Trump Claims the Cards, Vance Counts the Chips: Dissonance at the Heart of US-Iran Nuclear Talks
Vice President Vance says Washington and Tehran are close to an agreement on Iran's nuclear programme — but the President's public posture suggests a negotiation still very much in flux, raising questions about who speaks for American policy and on what terms.
US Vice President JD Vance told reporters on Thursday that Washington and Tehran had not yet finalized an agreement on Iran's nuclear programme — but that the two sides appeared, in his assessment, "very close." The remarks, delivered at the White House alongside Israeli Prime Minister Benjamin Netanyahu, represented the clearest official confirmation to date that the Trump administration's back-channel negotiations with Iran have progressed beyond preliminary posturing into substantive discussion of specific constraints on Tehran's nuclear activities. The Vice President's framing was deliberately calibrated: progress is real, a deal is not yet done, and the outcome remains conditional on terms that have not been publicly disclosed.

Recorded data:
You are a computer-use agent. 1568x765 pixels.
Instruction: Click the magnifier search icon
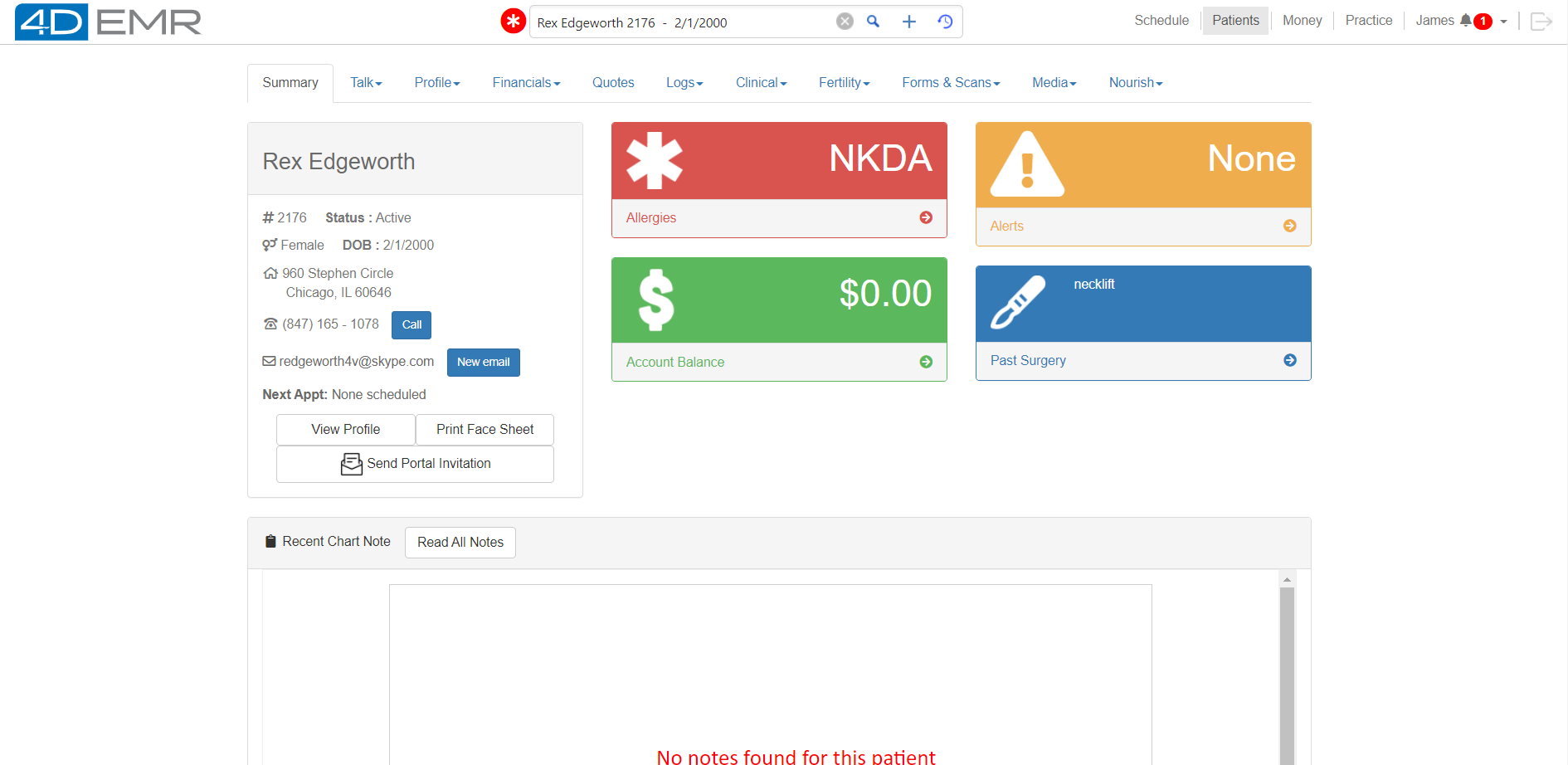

Directives:
a) Please write out the passage of the nuclear talks article between "US Vice President" and "been publicly disclosed.", inclusive.
b) Decide whether each statement agrees with the nuclear talks article: (i) Vance made his remarks at the White House alongside Benjamin Netanyahu; (ii) Vance said Washington and Tehran had finalized an agreement; (iii) the terms the outcome depends on have been publicly disclosed.
Work from the nuclear talks article alone.

Solutions to the exercise:
a)
US Vice President JD Vance told reporters on Thursday that Washington and Tehran had not yet finalized an agreement on Iran's nuclear programme — but that the two sides appeared, in his assessment, "very close." The remarks, delivered at the White House alongside Israeli Prime Minister Benjamin Netanyahu, represented the clearest official confirmation to date that the Trump administration's back-channel negotiations with Iran have progressed beyond preliminary posturing into substantive discussion of specific constraints on Tehran's nuclear activities. The Vice President's framing was deliberately calibrated: progress is real, a deal is not yet done, and the outcome remains conditional on terms that have not been publicly disclosed.

b)
(i) Yes: "delivered at the White House alongside Israeli Prime Minister Benjamin Netanyahu"
(ii) No: "Washington and Tehran had not yet finalized an agreement on Iran's nuclear programme"
(iii) No: "the outcome remains conditional on terms that have not been publicly disclosed"